L’approche méthodologique utilisée dans cette étude établit que 27,06 % de la brousse tigrée, objet de cette étude et se développant sur le plateau latéritique cuirassé est assujettie à des changements. Ces changements sont essentiellement le résultat d’une mise en valeur agricole. En effet, si au départ, l’utilisation de ces formations de brousse tigrée est de type sylvo-pastoral, on assiste de plus en plus avec la raréfaction des terres agricoles à des pénétrations paysannes sur les plateaux latéritiques considérés jusqu’ici comme impropres à la culture (M. Sebillote, 1985, p. 185 ; V. Trichon et al., 2018, p. 22). Plus encore selon différents auteurs (E. Delabre, 1998, p. 105 ; V. Trichon et al., 2018, p. 17), la défriche de la brousse tigrée et sa mise en jachère rapide joue un rôle important dans l’acquisition d’un patrimoine foncier. La course à la terre est en fait la base de la hiérarchie sociale au sein des communautés locales (Z. Jean, 1975, p. 88). En effet, même si le patrimoine acquis ne fournit pas immédiatement de rente foncière, à brève échéance il constitue une véritable rente sociale en termes de reconnaissance par le groupe à travers les prêts de terre (Z. Jean, 1975, p. 105).

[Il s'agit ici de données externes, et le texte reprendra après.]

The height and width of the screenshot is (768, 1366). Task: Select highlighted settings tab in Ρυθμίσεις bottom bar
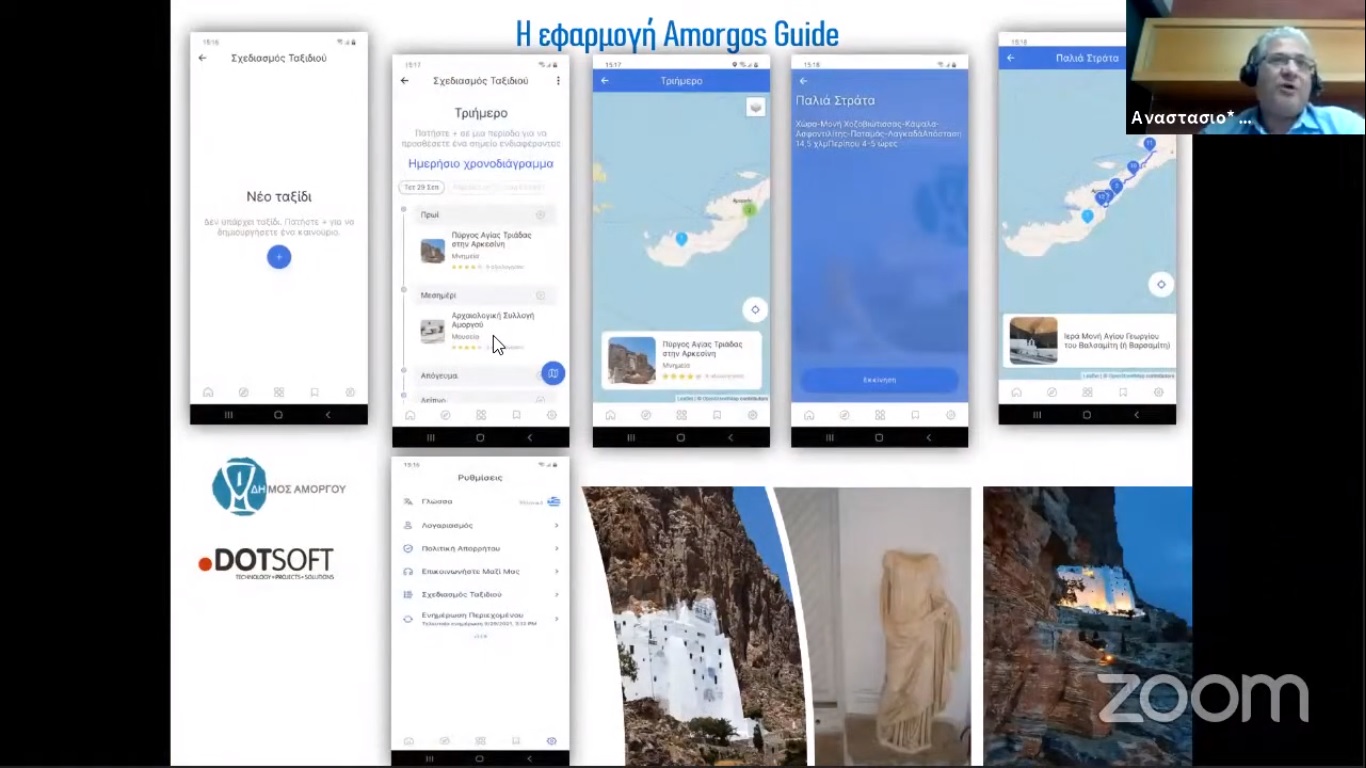[551, 741]
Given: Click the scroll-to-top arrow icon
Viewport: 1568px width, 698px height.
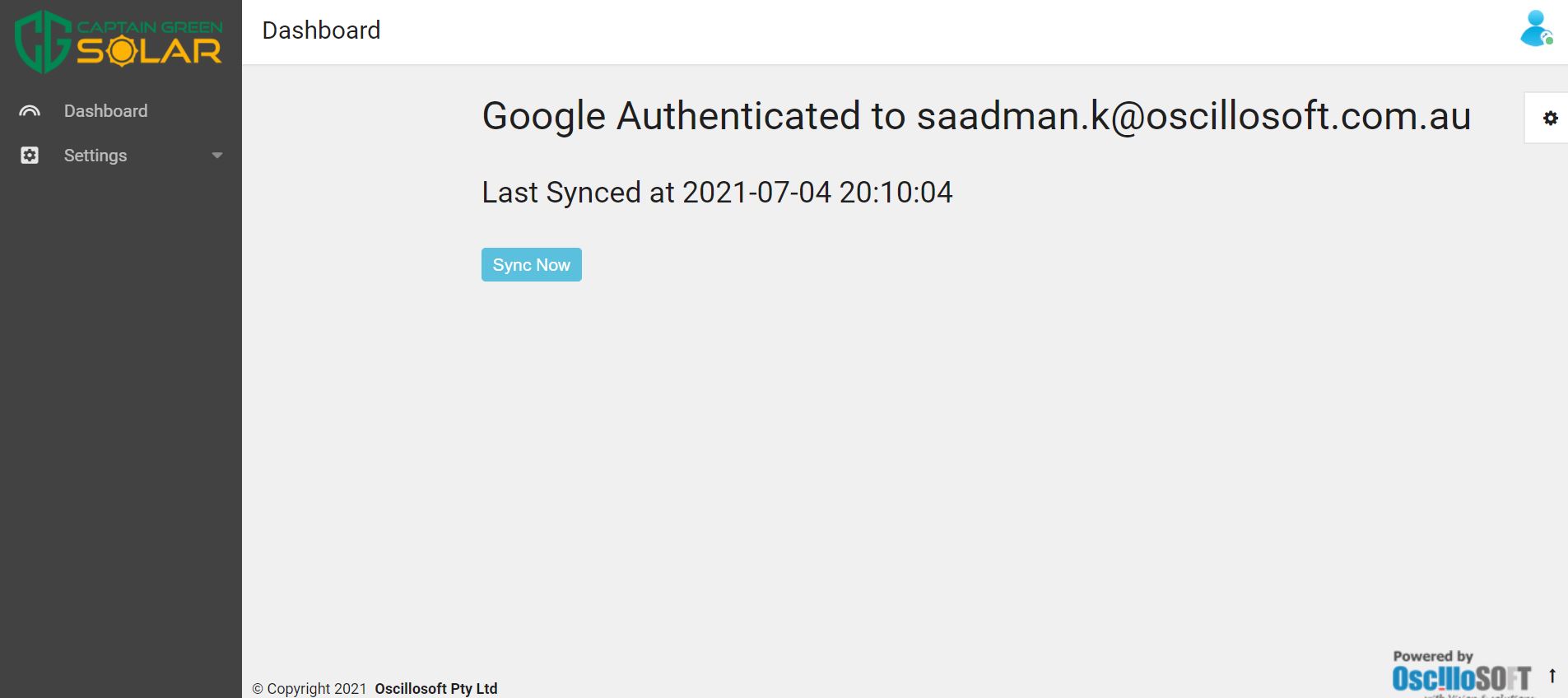Looking at the screenshot, I should click(1552, 676).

Toutefois, les résultats acquis dans le cadre de ce travail ne doivent pas occulter certains aspects méthodologiques dont la prise en compte pourrait améliorer les acquis. En effet, pour l’élaboration de la carte globale des changements sur toute la période temporelle (1993-2021), des images radar et optiques ont été utilisées. Or, il est sans conteste que le gap temporel important dans cette série de données (2009-2020) entraine une déperdition d’information pour une fine cartographie des changements spatio-temporels dans notre espace d’étude.

Conclusion

La détection des changements spatio-temporels affectant la brousse tigrée nigérienne constitue une problématique majeure. En effet, confrontée à une dégradation accentuée des sols du fait de l’aridité climatique et de l’accroissement des activités anthropiques, cette brousse tigrée tend à disparaitre. La présente étude, à travers une synergie des données optique et radar met en œuvre une approche de classification orientée-objet. Il en résulte une fine cartographie de la brousse tigrée et des surfaces dégradées. Cette carte, dans le contexte actuel de dépérissement voire de disparition de la brousse tigrée constitue un outil d’aide précieux à la décision de planification des activités agricoles des populations riveraines et de protection de cet écosystème fragile.